On the eve of Labor Day weekend, Americans for Tax Fairness (ATF) has issued a paper on the many ways the tax code fails to honor employees and instead privileges the big corporations and wealthy individuals they work for.
“On Labor Day—a time set aside to honor the working people of America—the privilege our tax system offers big bosses, wealthy investors and corporations over rank-and-file employees is particularly galling,” said David Kass, Americans for Tax Fairness executive director. “Due to decades of billionaire lobbying and failed trickle-down policies, our current tax system values wealth over work, giving a lower tax rate to those who make money off of investments than those who make their livings through paychecks. The 2017 GOP-Trump tax law cut corporate taxes to further enrich CEOs and shareholders, with little or no benefit trickling down to factory floors, middle-management suites or restaurant kitchens.

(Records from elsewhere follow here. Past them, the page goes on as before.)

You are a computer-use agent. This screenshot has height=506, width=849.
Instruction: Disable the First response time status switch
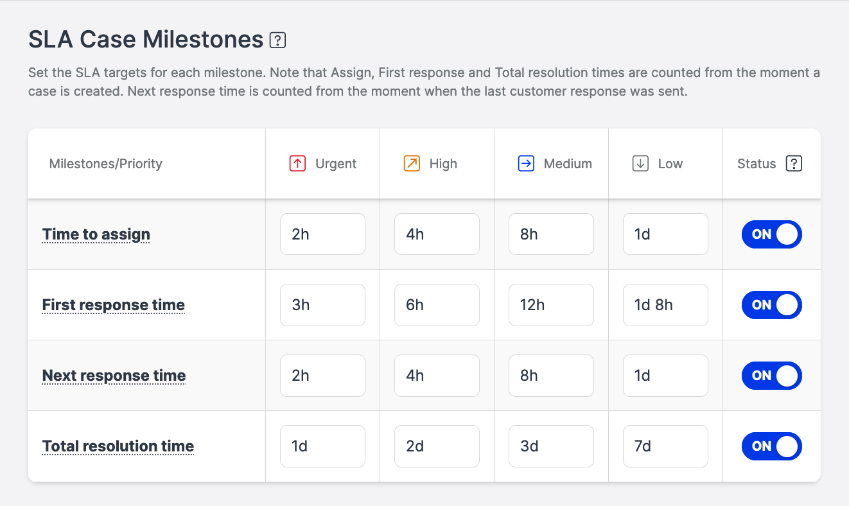pyautogui.click(x=771, y=305)
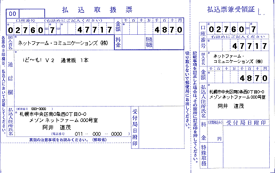Click the 払込票兼受領証 receipt heading
This screenshot has width=275, height=173.
[x=231, y=9]
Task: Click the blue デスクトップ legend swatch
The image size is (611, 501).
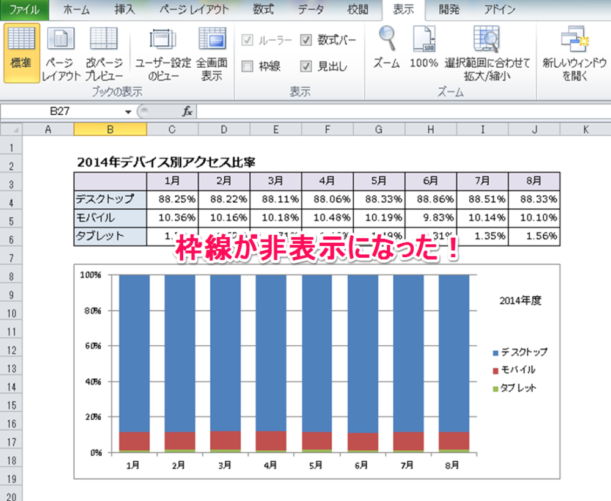Action: point(496,353)
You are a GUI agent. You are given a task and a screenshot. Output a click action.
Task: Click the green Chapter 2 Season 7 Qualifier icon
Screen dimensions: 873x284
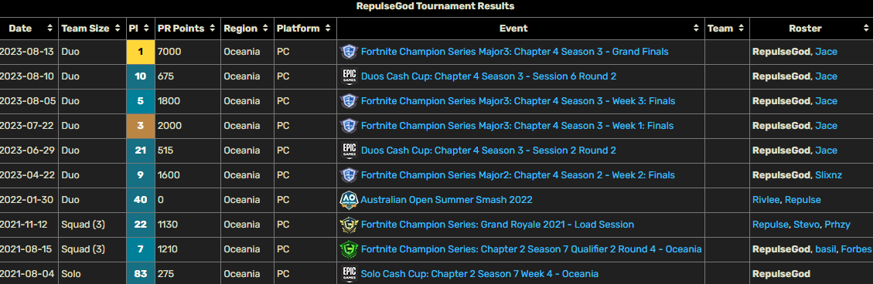[x=349, y=249]
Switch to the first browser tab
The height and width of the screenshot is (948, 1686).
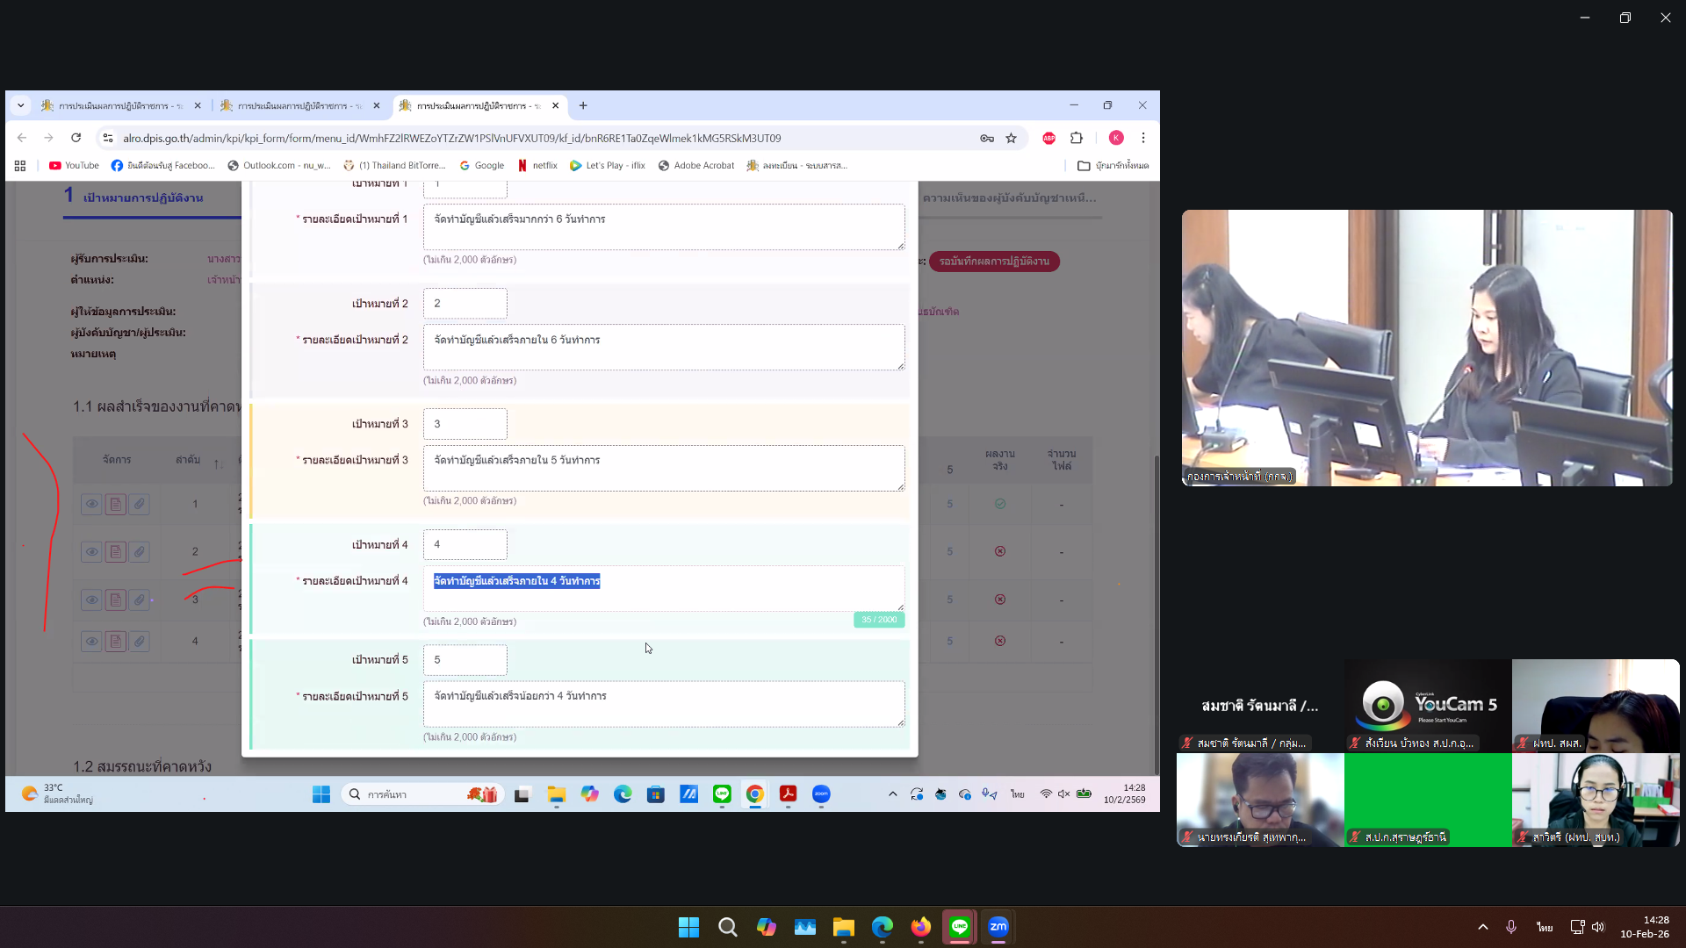point(120,105)
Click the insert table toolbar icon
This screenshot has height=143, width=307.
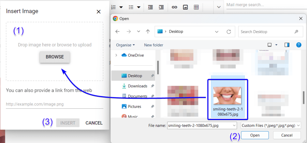pos(196,7)
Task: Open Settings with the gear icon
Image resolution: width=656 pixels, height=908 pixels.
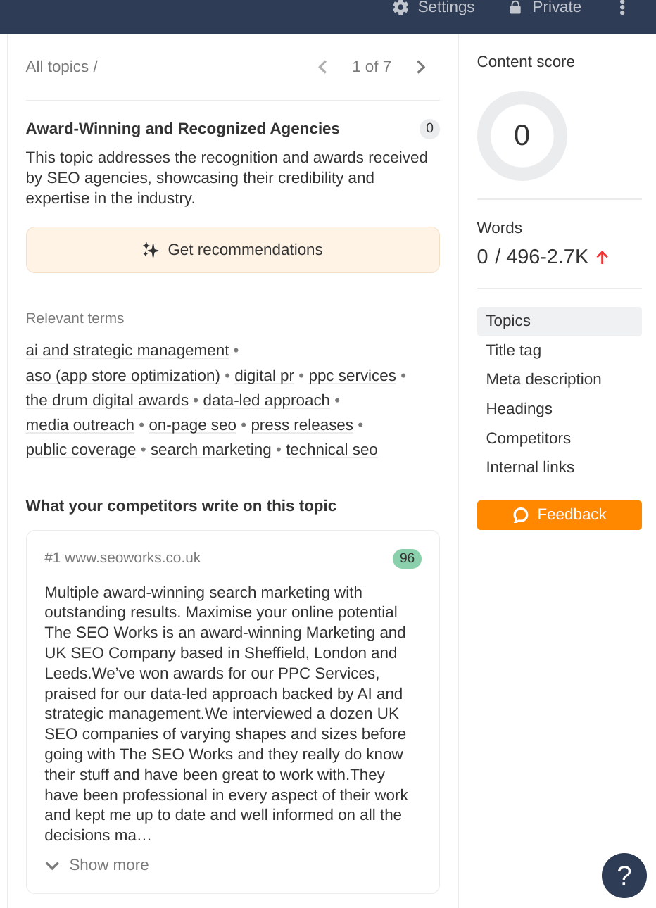Action: pos(399,8)
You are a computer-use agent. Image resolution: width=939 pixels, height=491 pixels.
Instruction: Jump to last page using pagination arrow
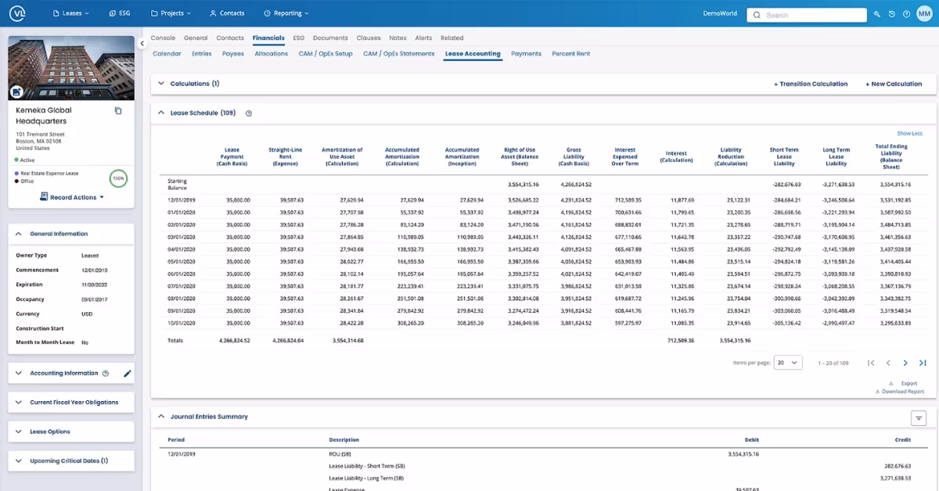pos(923,363)
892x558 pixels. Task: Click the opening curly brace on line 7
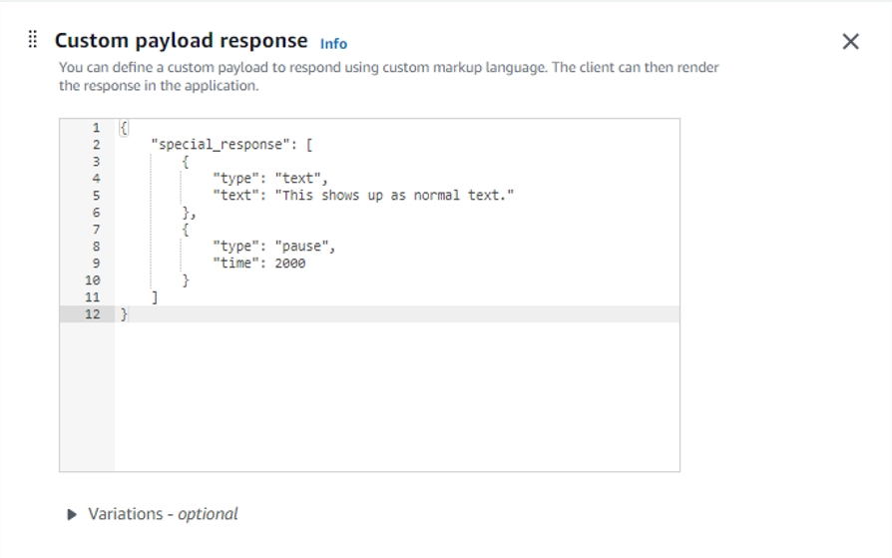[x=186, y=230]
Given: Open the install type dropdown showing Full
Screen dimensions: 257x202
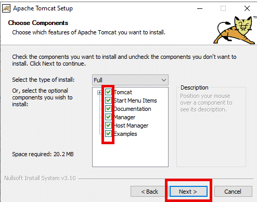Looking at the screenshot, I should [130, 80].
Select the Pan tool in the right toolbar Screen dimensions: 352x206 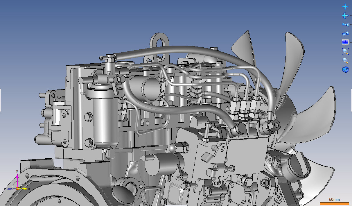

“Our current tax code still encourages corporations to hide profits and ship jobs offshore, and huge family fortunes snowball down the generations essentially untaxed. All the lost tax revenue threatens funding of Social Security, Medicare and other public services working families have earned and deserve. We’ve seen positive changes in recent years, through big policies like the Inflation Reduction Act. This Labor Day, let’s unite to build on this momentum and double down on tax reforms that invest in workers, raise taxes on the rich and profitable corporations, and build an economy that works for all of us.”
Some key takeaways from ATF’s paper:
- Wage income is generally taxed at twice or more the rate charged the biggest forms of investment income, capital gains and dividends.
- A cashier making $35,000 a year pays about $2,200 in federal income tax and $2,700 in employee-side federal payroll taxes for an effective rate of 14%. An investor living off $35,000 in long-term capital gains or dividends would pay $0 in taxes.
- Because of the 2017 Trump-GOP tax law which lowered the corporate tax rate from 35% to 21% – for the first time in nearly a century, corporations now pay on average a lower effective income-tax rate than the typical American family.
- While wealthy corporate owners reap billions from the Trump-GOP tax law, hardworking union members of those corporations can no longer deduct the cost of union dues. Paying to restore that deduction would only require a 0.1% increase in the corporate tax rate.
- The tax code actually encourages job offshoring and profit shifting because the foreign profits of U.S. corporations are taxed at around half the rate of their domestic earnings and is otherwise riddled with numerous loopholes that incentivize moving production overseas.